Sensor Models and Scheimpflug Tilt

In standard cameras, the sensor plane is perpendicular to the optical axis. Some industrial cameras — particularly laser triangulation profilers — deliberately tilt the sensor to achieve a larger depth of field along the laser plane (the Scheimpflug condition). The sensor model stage accounts for this tilt.

The SensorModel Trait

#![allow(unused)]
fn main() {
pub trait SensorModel<S: RealField> {
    fn normalized_to_sensor(&self, n: &Point2<S>) -> Point2<S>;
    fn sensor_to_normalized(&self, s: &Point2<S>) -> Point2<S>;
}
}

The sensor model sits between distortion and intrinsics in the pipeline:

$$\mathbf{p}=K(\underset{\text{sensor coords}}{\underbrace{S(D(\Pi ({\mathbf{P}}_c)))}})$$

IdentitySensor

For standard cameras with untilted sensors:

$$S(\mathbf{n})=\mathbf{n},S^{-1}(\mathbf{s})=\mathbf{s}$$

This is the default and most common case.

Scheimpflug Tilt Model

The Scheimpflug condition states that when the lens plane, image plane, and object plane intersect along a common line, the entire object plane is in sharp focus. Laser profilers exploit this by tilting the sensor to keep the laser line in focus.

Tilt Projection Matrix

The tilt is parameterized by two rotation angles:

• ${\tau }_x$ — tilt around the horizontal (X) axis
• ${\tau }_y$ — tilt around the vertical (Y) axis

The tilt homography is constructed as:

$$R_x=\left[\begin{array}{ccc}1& 0& 0\\ 0& \cos {\tau }_x& -\sin {\tau }_x\\ 0& \sin {\tau }_x& \cos {\tau }_x\end{array}\right],R_y=\left[\begin{array}{ccc}\cos {\tau }_y& 0& \sin {\tau }_y\\ 0& 1& 0\\ -\sin {\tau }_y& 0& \cos {\tau }_y\end{array}\right]$$

$$R=R_y\cdot R_x$$

The projection onto the tilted sensor plane normalizes by the third row of $R$ applied to the point in homogeneous coordinates:

$$H_{\text{tilt}}={\text{proj}}_z\cdot R$$

where ${\text{proj}}_z$ normalizes by the $Z$-component (perspective division through the tilted plane). In practice, the first two rows of $R$ divided by the third row give a $2\times 2$ rational transform in the image plane.
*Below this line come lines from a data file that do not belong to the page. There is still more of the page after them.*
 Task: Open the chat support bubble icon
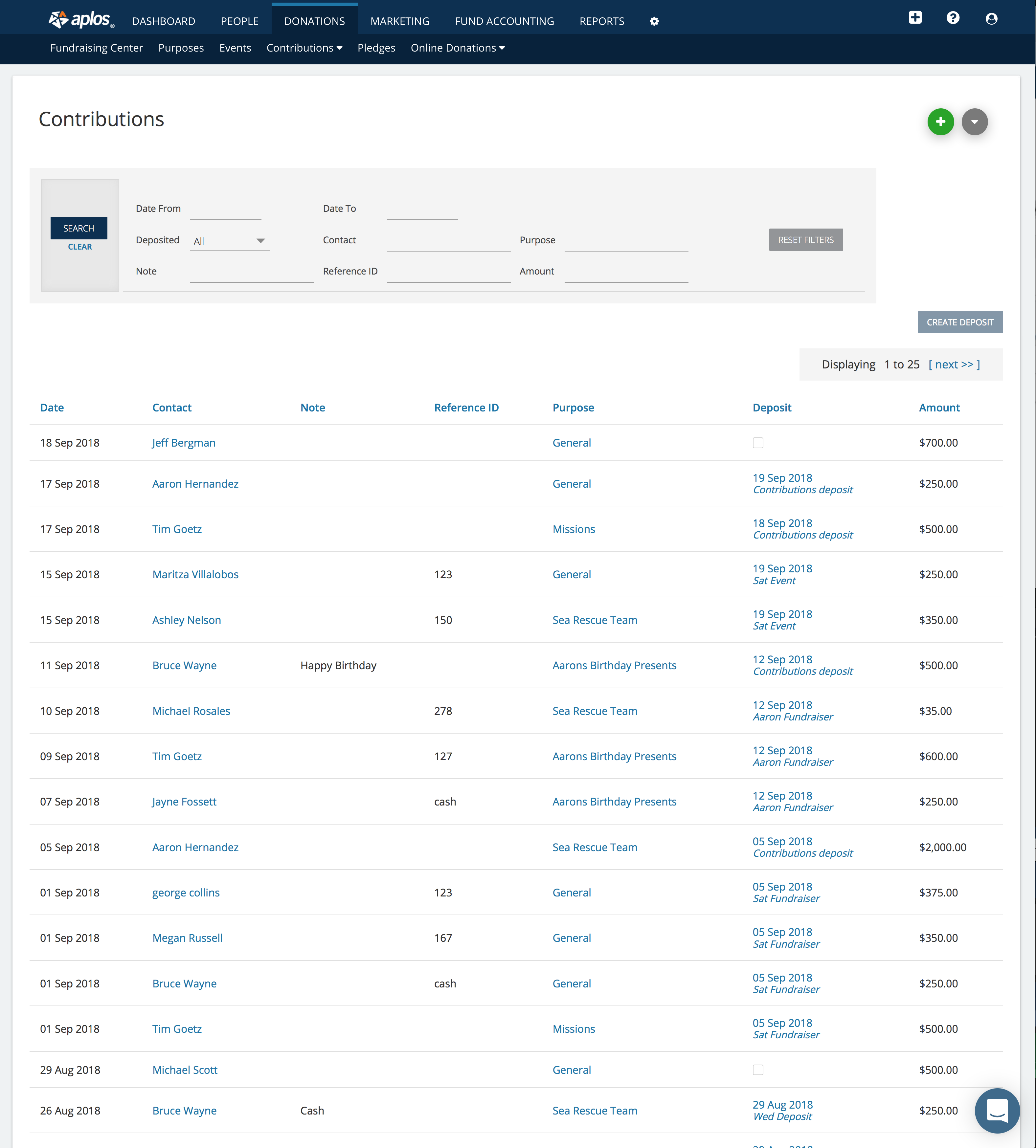point(997,1111)
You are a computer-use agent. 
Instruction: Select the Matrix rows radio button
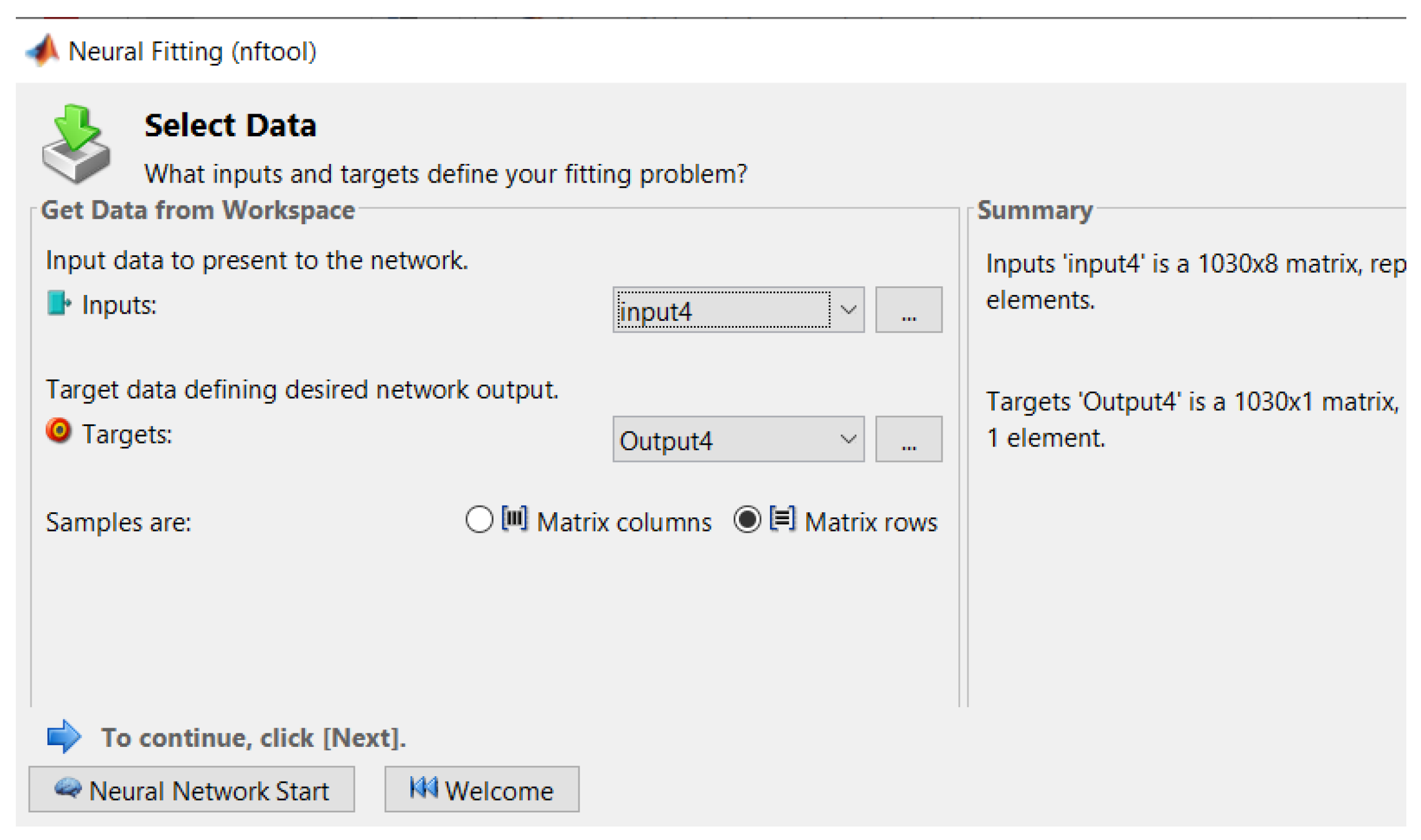coord(747,520)
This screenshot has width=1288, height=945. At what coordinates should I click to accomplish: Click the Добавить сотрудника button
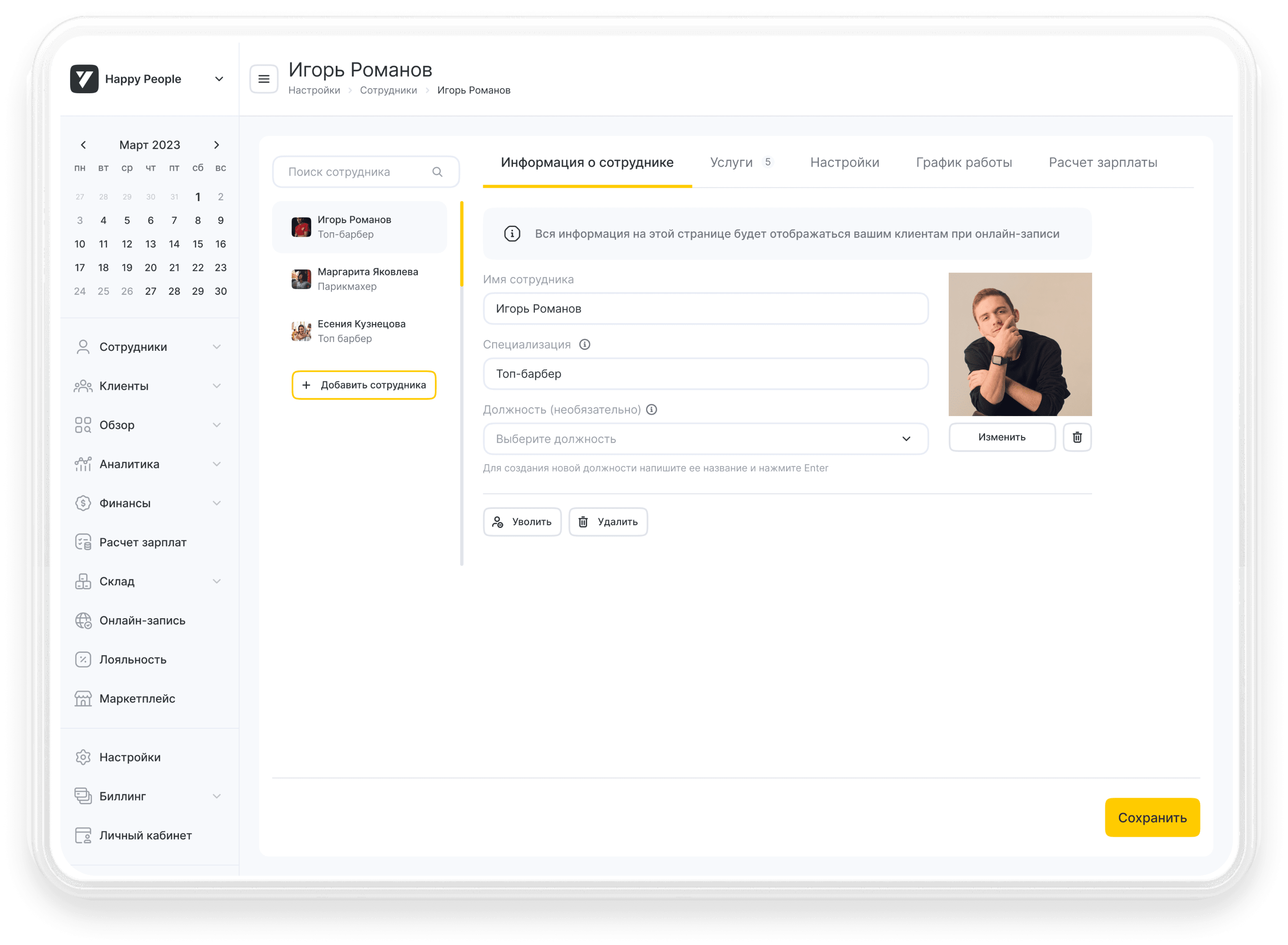[364, 385]
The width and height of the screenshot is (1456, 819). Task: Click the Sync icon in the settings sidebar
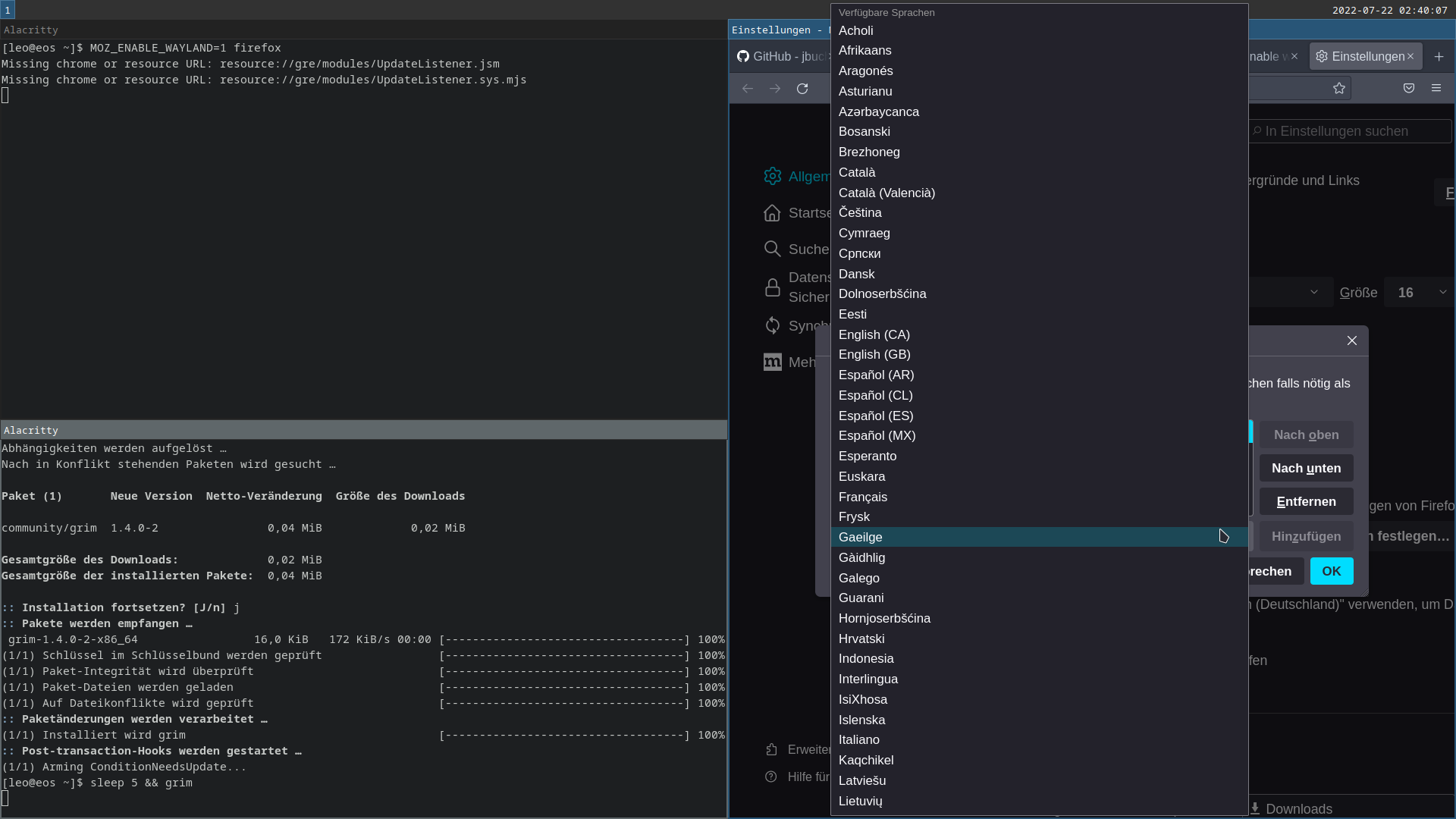(x=772, y=325)
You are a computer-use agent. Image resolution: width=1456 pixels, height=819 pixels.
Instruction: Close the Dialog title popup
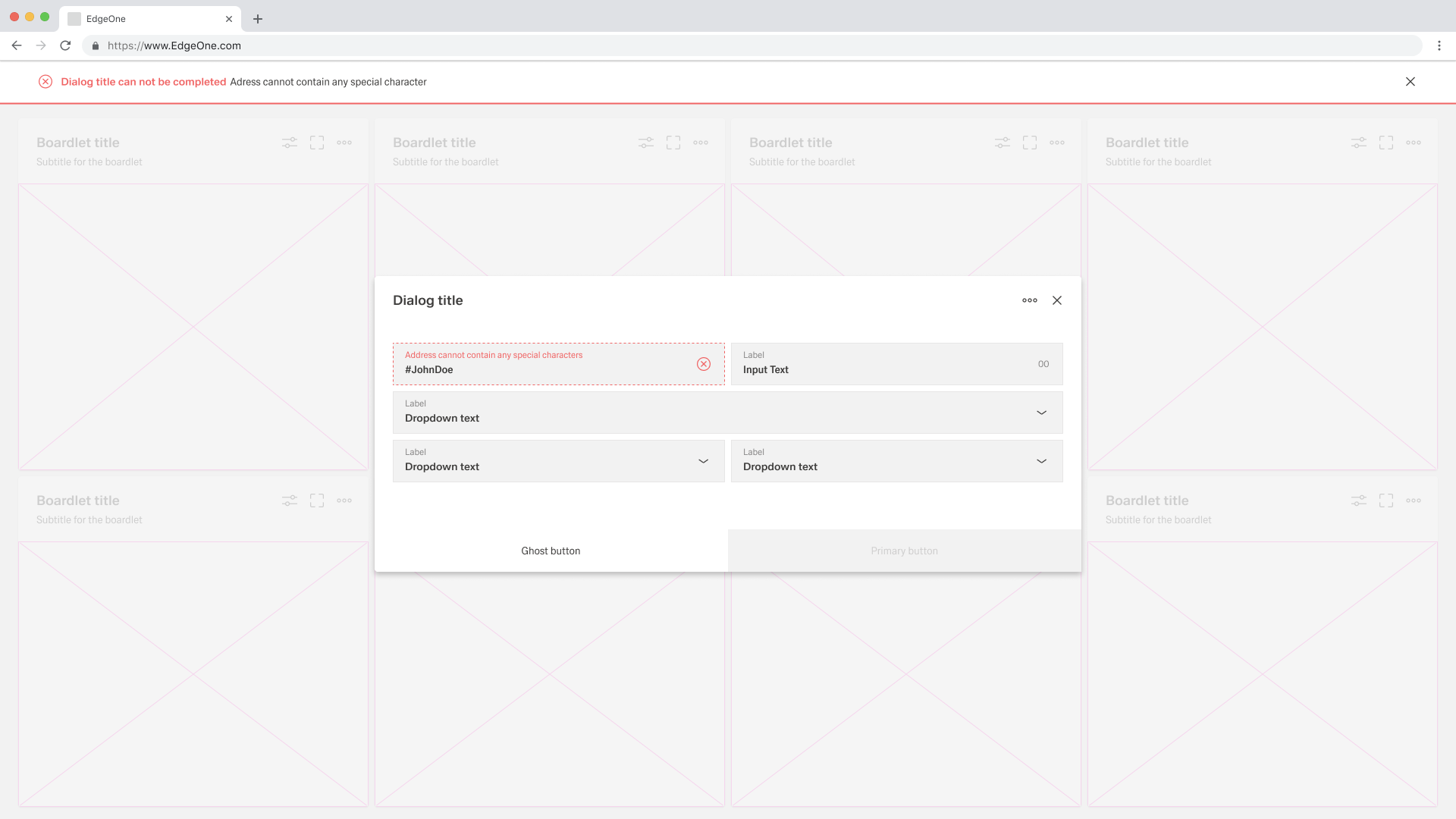1057,300
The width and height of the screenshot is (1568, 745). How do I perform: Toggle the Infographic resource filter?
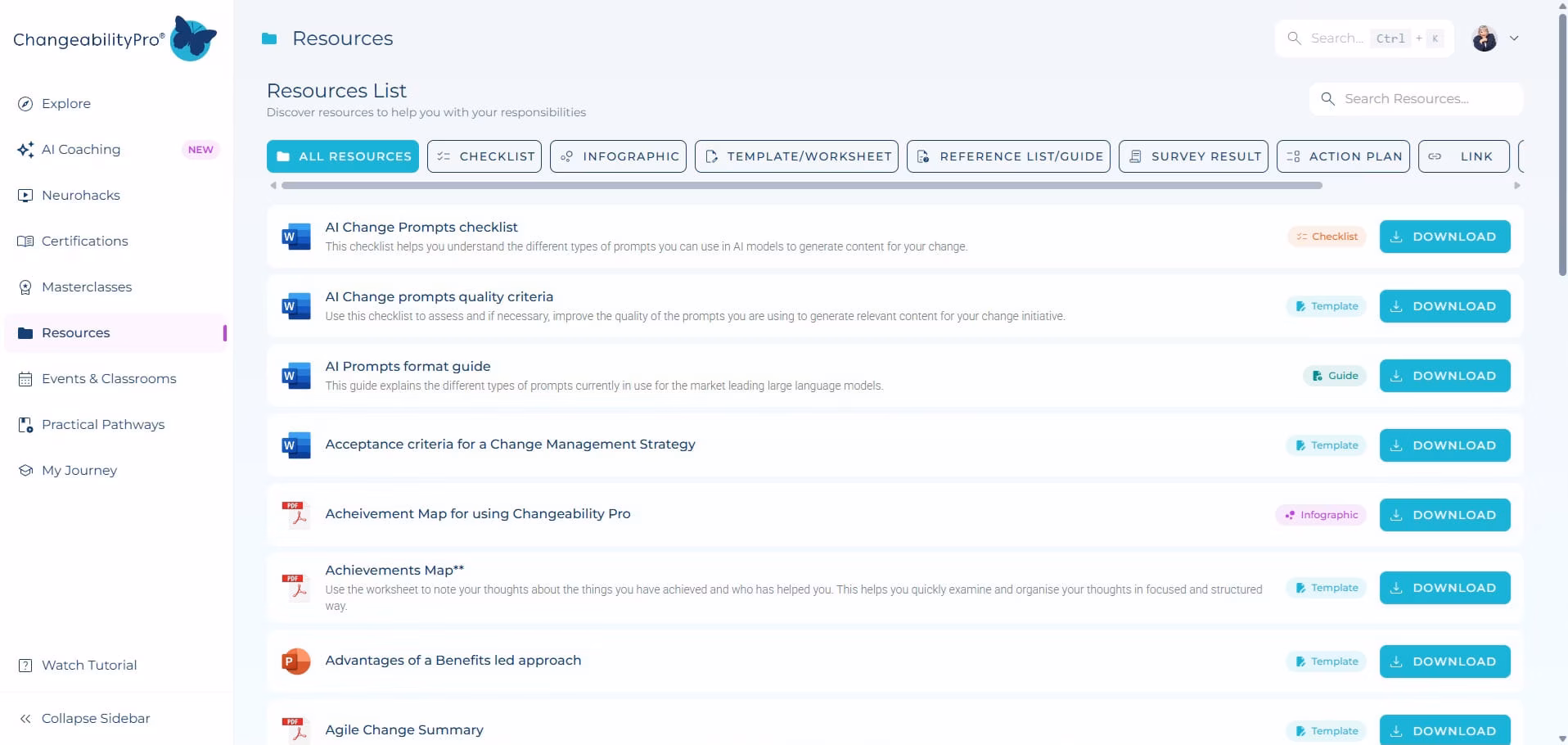[618, 156]
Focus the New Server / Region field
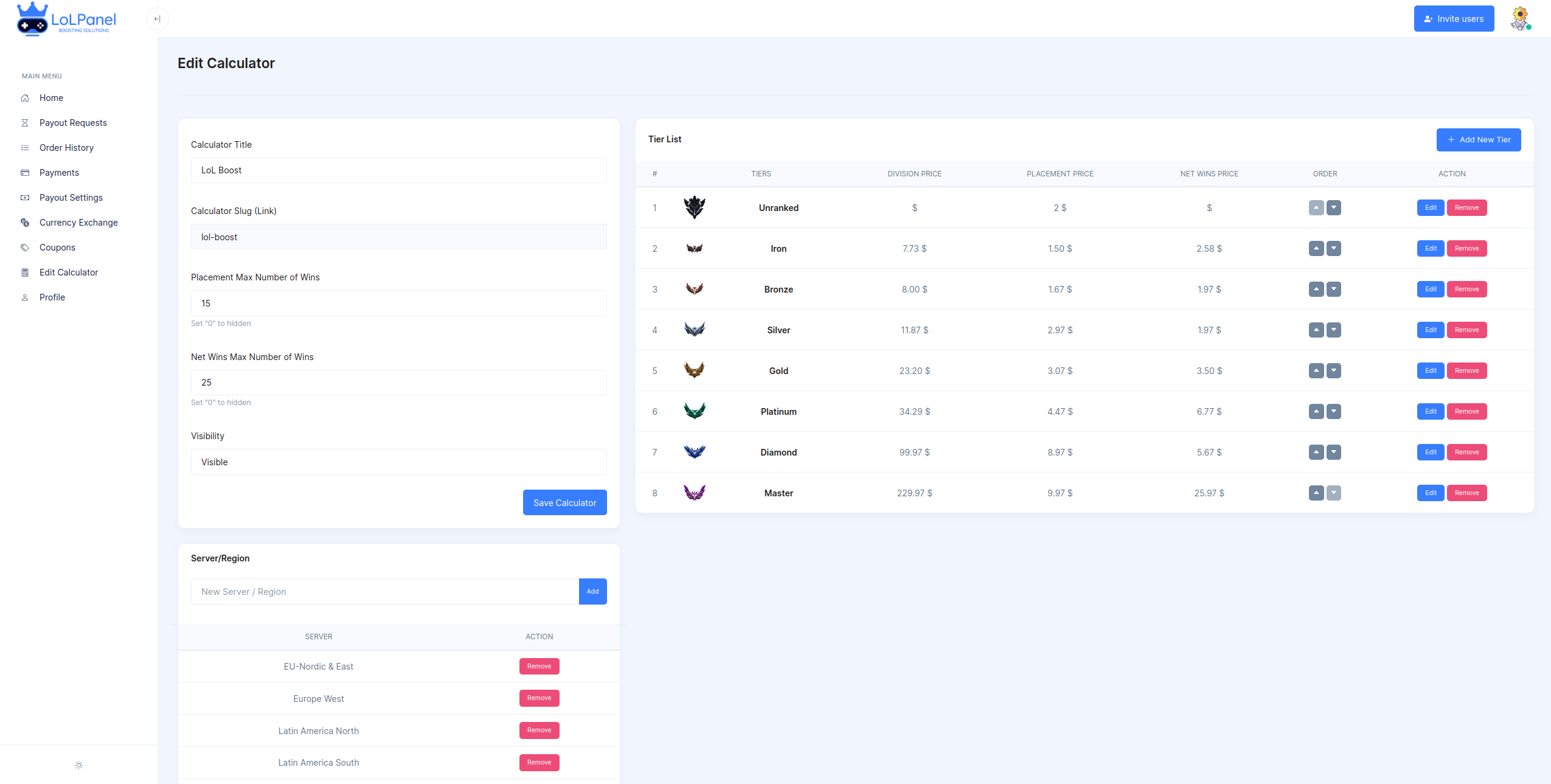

OpenCV equivalence: This matches OpenCV's computeTiltProjectionMatrix used in the 14-parameter rational model (CALIB_TILTED_MODEL).

ScheimpflugParams

#![allow(unused)]
fn main() {
pub struct ScheimpflugParams {
    pub tilt_x: f64,   // tau_x in radians
    pub tilt_y: f64,   // tau_y in radians
}
}

The compile() method generates a HomographySensor containing the $3\times 3$ homography and its precomputed inverse. ScheimpflugParams::default() returns zero tilt (identity sensor).

HomographySensor

The general homography sensor applies an arbitrary $3\times 3$ projective transform:

$$\mathbf{s}=\text{dehomogenize}(H\cdot [\mathbf{n},1{]}^T)$$

$$\mathbf{n}=\text{dehomogenize}(H^{-1}\cdot [\mathbf{s},1{]}^T)$$

This is used as the runtime representation compiled from ScheimpflugParams.

When to Use Scheimpflug

• Laser triangulation profilers: The laser plane is at an angle to the camera axis. Tilting the sensor brings the entire laser line into focus.
• Machine vision with tilted object planes: When the depth of field is insufficient to keep the entire object in focus.

For standard cameras (no tilt), use IdentitySensor (the default).

Optimization of Tilt Parameters

In the non-linear optimization stage, Scheimpflug parameters $({\tau }_x,{\tau }_y)$ are treated as additional optimization variables. The tilt_projection_matrix_generic<T>() function in the factor module computes the tilt homography using dual numbers for automatic differentiation, enabling joint optimization of tilt with intrinsics, distortion, and poses.